→ **Problem description**: All of the records should be given again exactly as they appear.

→ **Exercise materials**:
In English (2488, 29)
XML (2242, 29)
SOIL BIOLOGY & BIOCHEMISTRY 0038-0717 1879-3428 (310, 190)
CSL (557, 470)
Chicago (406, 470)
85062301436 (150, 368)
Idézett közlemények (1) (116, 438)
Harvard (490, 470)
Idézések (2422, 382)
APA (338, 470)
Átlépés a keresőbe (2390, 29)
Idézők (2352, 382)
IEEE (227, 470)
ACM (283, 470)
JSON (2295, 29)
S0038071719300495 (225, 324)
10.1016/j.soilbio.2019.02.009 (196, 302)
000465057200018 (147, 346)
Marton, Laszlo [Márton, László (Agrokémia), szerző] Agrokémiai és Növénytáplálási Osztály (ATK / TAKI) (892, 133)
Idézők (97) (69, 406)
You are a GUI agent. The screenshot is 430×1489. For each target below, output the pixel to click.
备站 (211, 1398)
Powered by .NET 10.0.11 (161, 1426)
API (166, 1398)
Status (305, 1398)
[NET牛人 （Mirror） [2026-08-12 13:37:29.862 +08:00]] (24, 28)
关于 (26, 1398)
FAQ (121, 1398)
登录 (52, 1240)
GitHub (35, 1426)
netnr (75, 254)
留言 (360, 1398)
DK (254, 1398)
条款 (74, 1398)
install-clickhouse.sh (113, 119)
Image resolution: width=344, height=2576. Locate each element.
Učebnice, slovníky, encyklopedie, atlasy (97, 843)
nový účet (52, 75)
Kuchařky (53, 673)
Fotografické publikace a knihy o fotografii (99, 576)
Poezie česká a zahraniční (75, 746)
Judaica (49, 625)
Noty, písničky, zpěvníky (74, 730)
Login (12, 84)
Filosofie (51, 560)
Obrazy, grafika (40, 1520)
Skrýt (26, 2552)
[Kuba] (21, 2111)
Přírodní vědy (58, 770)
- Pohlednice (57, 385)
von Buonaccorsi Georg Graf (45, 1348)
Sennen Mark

→ **Response area**:
In English (2488, 29)
XML (2242, 29)
SOIL BIOLOGY & BIOCHEMISTRY 0038-0717 1879-3428 (310, 190)
CSL (557, 470)
Chicago (406, 470)
85062301436 (150, 368)
Idézett közlemények (1) (116, 438)
Harvard (490, 470)
Idézések (2422, 382)
APA (338, 470)
Átlépés a keresőbe (2390, 29)
Idézők (2352, 382)
IEEE (227, 470)
ACM (283, 470)
JSON (2295, 29)
S0038071719300495 (225, 324)
10.1016/j.soilbio.2019.02.009 (196, 302)
000465057200018 (147, 346)
Marton, Laszlo [Márton, László (Agrokémia), szerző] Agrokémiai és Növénytáplálási Osztály (ATK / TAKI) (892, 133)
Idézők (97) (69, 406)
You are a GUI agent. The screenshot is 430×1489. For each target below, output the pixel to click.
备站 (211, 1398)
Powered by .NET 10.0.11 (161, 1426)
API (166, 1398)
Status (305, 1398)
[NET牛人 （Mirror） [2026-08-12 13:37:29.862 +08:00]] (24, 28)
关于 (26, 1398)
FAQ (121, 1398)
登录 (52, 1240)
GitHub (35, 1426)
netnr (75, 254)
留言 (360, 1398)
DK (254, 1398)
条款 (74, 1398)
install-clickhouse.sh (113, 119)
Image resolution: width=344, height=2576. Locate each element.
Učebnice, slovníky, encyklopedie, atlasy (97, 843)
nový účet (52, 75)
Kuchařky (53, 673)
Fotografické publikace a knihy o fotografii (99, 576)
Poezie česká a zahraniční (75, 746)
Judaica (49, 625)
Noty, písničky, zpěvníky (74, 730)
Login (12, 84)
Filosofie (51, 560)
Obrazy, grafika (40, 1520)
Skrýt (26, 2552)
[Kuba] (21, 2111)
Přírodní vědy (58, 770)
- Pohlednice (57, 385)
von Buonaccorsi Georg Graf (45, 1348)
Sennen Mark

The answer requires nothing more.